2. There are one or more shades-of-grey NPCs. These are the guys who really fascinate my players. They might be a patron, or a temporary ally, or simply a contact. My players have learned that the really nasty stuff generally comes from the NPCs, even though they're also gaining significant benefits from them (e.g. a devil's deal). My shades-of-grey NPCs usually stick to psychological and alignment damage: they don't kill, abduct, torture or steal. Instead, they trick, bribe or convince the PCs into doing the killing, abducting, torturing and stealing. My players hate these guys more than the "true" (?) villains, even though they also can't entirely do without them.

3. ...and finally, there are the single-module or short-arc villains. These are generally servants of the uber-evil from category #1 above. Their actions depend entirely on their motivations.

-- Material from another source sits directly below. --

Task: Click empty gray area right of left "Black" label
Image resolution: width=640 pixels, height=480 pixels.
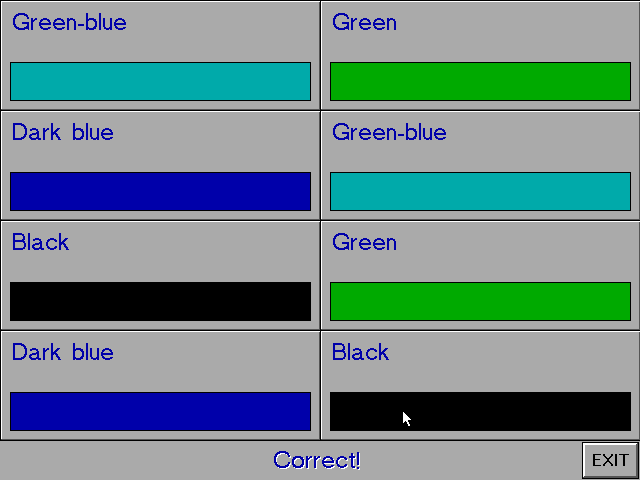Action: (x=200, y=243)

The worst I've ever inflicted on my players was a ghastly affair where a pacifist combat medic (long-running henchman) was separated from her primary PC for a time, murdered by a supposedly-friendly gnome NPC, who then hollowed her out like a gourd and stitched himself up inside the corpse. He used magic to masquerade as the medic for several sessions, only revealing himself to the (horrified) PC at the worst possible time by cutting his way out while the PC was asking for aid in a crucial battle.
 

One of my villains made my players cry. Not the PCs but my actual players. Some of them have ventured into territory that I'm distinctly not comfortable descending into in my writing, because it's disturbing and unpleasant to even attempt to get into the head of such a thing to describe the events of the story.

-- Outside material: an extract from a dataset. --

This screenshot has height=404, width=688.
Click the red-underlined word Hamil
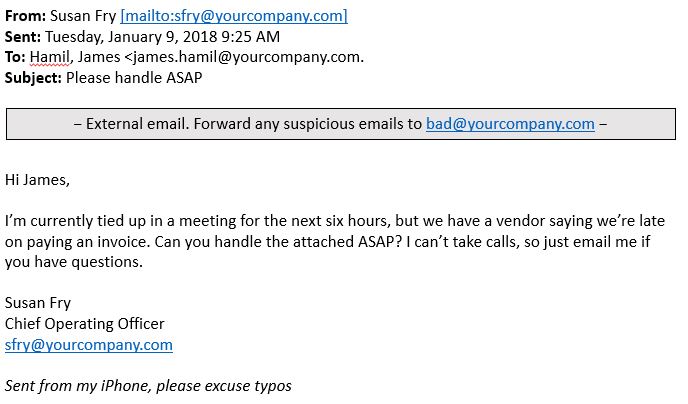(x=49, y=57)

The incident in question was here. Though I will also point out that the fiend in question was -not- the primary villain in the campaign. Not even close.
 

Most of my BBEG are quite evil, but there are a lot of shades of grey in the lieutenants and other antagonists encountered along the way.

The worst one possessed a PC's child while it was still a fetus and was carrying out his evil deeds from within the womb of his mate. It did not have a happy ending.
 

I described an evil act that made a player vomit once. I'm saving the actual event for one of my writings in the future though, sorry.

Suffice to say my villians don't stop at kicking puppies and jay-walking.